“I haven’t forgotten that you’re not on the Wing,” Gwenna said, “and if you don’t stop talking, I will stop you.”
Huutsuu looked from Pyrre to Gwenna, considered the amused quirk of the Skullsworn’s lip, then the open fury in Gwenna’s eyes. “This,” she said, shaking her head, “seems unlikely.”
Before Valyn could cut in, two more Urghul shoved their way out of the crowd, dragging Balendin between them. The leach didn’t resist, not even when they tossed him to the ground at Huutsuu’s feet, but Valyn saw the way the taabe watched him, eyes wary, almost frightened.
“Ah. Valyn,” the leach said, elbowing his way to his knees. “I’ve missed your playful banter each evening.” The words were light, but Balendin smelled weary, wary.
“I’m glad the Urghul didn’t kill you,” Valyn replied.
Balendin raised an eyebrow. “Reconsidering my offer of cooperation?”
“Not at all. It’s just that I’m planning to put the blade in you myself.”
“An easy thing to say when there are no blades around.”
“Just wait,” Valyn replied. “Just wait.”
Huutsuu was shaking her head. “Civilized people. This is how you speak to one another?”
Valyn turned back to the woman. “Where are we?” he asked again. “What is this?”
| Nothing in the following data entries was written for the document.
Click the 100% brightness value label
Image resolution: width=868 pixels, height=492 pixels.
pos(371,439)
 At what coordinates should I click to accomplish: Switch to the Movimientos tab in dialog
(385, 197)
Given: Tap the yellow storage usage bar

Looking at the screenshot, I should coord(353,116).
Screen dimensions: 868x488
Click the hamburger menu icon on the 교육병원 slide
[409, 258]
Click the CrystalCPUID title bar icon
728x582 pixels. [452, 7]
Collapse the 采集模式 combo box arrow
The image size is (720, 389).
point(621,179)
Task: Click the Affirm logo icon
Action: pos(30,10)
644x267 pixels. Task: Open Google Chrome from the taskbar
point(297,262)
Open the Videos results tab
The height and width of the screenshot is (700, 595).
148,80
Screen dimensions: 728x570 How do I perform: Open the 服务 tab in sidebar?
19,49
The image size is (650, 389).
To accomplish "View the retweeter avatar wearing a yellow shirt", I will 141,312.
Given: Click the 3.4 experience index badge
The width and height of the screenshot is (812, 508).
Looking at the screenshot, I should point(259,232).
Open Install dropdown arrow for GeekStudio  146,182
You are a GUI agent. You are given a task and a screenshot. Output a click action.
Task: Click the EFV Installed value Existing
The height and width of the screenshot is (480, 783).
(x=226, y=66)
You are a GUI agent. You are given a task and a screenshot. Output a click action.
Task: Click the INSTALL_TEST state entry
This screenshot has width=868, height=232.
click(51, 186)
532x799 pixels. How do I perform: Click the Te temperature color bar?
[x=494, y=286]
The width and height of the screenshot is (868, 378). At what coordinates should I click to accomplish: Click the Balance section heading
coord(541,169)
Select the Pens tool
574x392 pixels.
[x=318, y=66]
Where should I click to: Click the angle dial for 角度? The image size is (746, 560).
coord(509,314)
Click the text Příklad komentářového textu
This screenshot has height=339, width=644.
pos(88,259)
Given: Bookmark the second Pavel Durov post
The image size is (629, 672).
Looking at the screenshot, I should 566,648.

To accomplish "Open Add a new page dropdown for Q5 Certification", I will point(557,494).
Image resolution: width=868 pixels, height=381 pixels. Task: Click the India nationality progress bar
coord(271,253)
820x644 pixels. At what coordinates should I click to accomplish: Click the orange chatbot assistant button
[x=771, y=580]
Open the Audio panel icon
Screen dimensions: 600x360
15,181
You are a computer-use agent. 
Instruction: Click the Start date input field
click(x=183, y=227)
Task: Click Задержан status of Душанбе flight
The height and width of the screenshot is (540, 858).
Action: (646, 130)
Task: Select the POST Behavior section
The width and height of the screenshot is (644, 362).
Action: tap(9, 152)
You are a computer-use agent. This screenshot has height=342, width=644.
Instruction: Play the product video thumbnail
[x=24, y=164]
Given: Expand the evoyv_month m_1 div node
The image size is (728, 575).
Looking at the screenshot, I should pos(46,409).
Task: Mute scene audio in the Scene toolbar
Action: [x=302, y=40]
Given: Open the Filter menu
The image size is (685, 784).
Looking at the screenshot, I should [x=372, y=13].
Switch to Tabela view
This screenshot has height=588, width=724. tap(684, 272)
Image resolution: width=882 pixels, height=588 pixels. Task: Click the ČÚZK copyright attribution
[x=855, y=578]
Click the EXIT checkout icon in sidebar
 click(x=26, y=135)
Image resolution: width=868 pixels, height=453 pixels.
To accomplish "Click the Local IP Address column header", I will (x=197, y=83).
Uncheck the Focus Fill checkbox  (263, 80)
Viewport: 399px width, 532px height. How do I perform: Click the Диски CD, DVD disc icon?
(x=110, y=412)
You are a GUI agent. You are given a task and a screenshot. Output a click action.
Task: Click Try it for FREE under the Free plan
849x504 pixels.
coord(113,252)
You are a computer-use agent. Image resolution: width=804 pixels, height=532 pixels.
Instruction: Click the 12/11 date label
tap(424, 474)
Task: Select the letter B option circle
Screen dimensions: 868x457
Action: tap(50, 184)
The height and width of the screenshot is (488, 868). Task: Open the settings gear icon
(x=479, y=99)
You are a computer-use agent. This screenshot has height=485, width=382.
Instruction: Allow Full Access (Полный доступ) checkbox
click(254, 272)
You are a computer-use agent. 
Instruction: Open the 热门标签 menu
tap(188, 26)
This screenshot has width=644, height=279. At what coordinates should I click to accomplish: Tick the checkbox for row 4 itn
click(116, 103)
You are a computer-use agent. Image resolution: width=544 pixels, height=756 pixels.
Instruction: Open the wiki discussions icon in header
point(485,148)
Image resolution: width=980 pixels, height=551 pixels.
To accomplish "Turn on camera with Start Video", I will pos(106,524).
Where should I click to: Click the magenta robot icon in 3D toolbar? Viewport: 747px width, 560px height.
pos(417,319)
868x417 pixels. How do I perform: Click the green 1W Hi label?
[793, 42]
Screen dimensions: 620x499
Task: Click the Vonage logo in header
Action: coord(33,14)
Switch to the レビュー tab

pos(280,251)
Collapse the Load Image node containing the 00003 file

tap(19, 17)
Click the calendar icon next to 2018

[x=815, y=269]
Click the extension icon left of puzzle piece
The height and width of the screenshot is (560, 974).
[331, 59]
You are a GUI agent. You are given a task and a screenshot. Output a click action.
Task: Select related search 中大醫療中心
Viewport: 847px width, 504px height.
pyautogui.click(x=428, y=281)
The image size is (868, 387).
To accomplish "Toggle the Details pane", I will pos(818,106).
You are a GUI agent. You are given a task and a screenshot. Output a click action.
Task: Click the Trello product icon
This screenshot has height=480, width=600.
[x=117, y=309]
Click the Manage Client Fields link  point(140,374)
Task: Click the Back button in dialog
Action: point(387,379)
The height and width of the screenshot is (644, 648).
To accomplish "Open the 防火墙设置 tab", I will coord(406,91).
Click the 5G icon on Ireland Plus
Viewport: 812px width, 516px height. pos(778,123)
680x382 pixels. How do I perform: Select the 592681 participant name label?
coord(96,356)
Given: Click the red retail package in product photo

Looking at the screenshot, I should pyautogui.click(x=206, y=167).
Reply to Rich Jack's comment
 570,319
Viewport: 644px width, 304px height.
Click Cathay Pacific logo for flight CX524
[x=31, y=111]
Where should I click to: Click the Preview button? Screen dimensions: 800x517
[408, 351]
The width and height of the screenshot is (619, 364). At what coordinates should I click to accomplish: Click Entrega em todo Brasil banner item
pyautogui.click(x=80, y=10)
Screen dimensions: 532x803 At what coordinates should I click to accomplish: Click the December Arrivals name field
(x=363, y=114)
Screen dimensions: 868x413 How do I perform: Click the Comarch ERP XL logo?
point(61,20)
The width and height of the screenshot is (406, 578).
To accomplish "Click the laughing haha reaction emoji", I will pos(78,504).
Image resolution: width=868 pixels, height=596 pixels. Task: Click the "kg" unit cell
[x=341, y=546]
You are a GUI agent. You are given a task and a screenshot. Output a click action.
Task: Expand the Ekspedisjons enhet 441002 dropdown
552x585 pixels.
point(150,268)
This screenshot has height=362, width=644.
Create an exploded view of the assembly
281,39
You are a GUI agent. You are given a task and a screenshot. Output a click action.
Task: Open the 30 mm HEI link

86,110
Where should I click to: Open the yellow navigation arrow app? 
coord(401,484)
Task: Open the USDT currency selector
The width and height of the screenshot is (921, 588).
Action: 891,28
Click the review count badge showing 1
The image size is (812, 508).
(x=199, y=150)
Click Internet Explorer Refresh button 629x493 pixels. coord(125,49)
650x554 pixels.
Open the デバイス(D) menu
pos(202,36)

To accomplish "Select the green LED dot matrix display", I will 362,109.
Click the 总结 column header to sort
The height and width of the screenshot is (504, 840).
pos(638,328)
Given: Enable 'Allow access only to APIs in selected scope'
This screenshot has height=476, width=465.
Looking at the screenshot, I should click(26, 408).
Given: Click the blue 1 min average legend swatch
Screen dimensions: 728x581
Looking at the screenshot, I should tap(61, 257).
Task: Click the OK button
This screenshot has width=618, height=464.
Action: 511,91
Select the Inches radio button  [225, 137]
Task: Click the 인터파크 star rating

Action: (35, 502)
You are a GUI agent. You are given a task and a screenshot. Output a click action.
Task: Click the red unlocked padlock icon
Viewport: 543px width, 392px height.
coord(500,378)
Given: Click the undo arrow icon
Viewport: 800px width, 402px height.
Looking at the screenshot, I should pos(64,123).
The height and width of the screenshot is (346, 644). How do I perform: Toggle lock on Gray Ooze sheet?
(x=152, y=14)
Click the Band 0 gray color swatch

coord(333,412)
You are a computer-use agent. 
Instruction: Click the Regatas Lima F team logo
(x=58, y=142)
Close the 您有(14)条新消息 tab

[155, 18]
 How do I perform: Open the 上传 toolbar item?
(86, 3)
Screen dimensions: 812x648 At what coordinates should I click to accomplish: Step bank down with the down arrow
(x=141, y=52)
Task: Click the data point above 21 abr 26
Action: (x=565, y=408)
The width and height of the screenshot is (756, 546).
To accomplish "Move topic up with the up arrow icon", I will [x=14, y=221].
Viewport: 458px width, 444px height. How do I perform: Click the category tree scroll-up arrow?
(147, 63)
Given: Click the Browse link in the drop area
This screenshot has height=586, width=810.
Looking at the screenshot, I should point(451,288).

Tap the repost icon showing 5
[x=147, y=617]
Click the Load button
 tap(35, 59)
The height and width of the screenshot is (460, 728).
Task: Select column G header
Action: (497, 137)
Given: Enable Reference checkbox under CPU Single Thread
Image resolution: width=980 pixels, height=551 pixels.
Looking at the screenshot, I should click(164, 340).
The Urghul woman gazed over the encampment, as though considering the question herself. Thousands of fires smudged the sky with their smoke. Valyn could smell burning dung and burning meat, horse shit and human, turned-up earth and wet hides. Thousands of voices murmured in his ears, so many he could never hope to untangle them. He hadn’t been around so many people for years, not since leaving Annur.
He turned back to the Urghul woman. “What are you planning?”
“I will let Long Fist explain,” she replied. “He is eager to look upon you.”
“And just who in Hull’s sweet dark is Long Fist?”
Huutsuu remained silent a moment, as though there were no easy answer to the question. “A priest. A shaman. The one who binds us together,” she replied finally.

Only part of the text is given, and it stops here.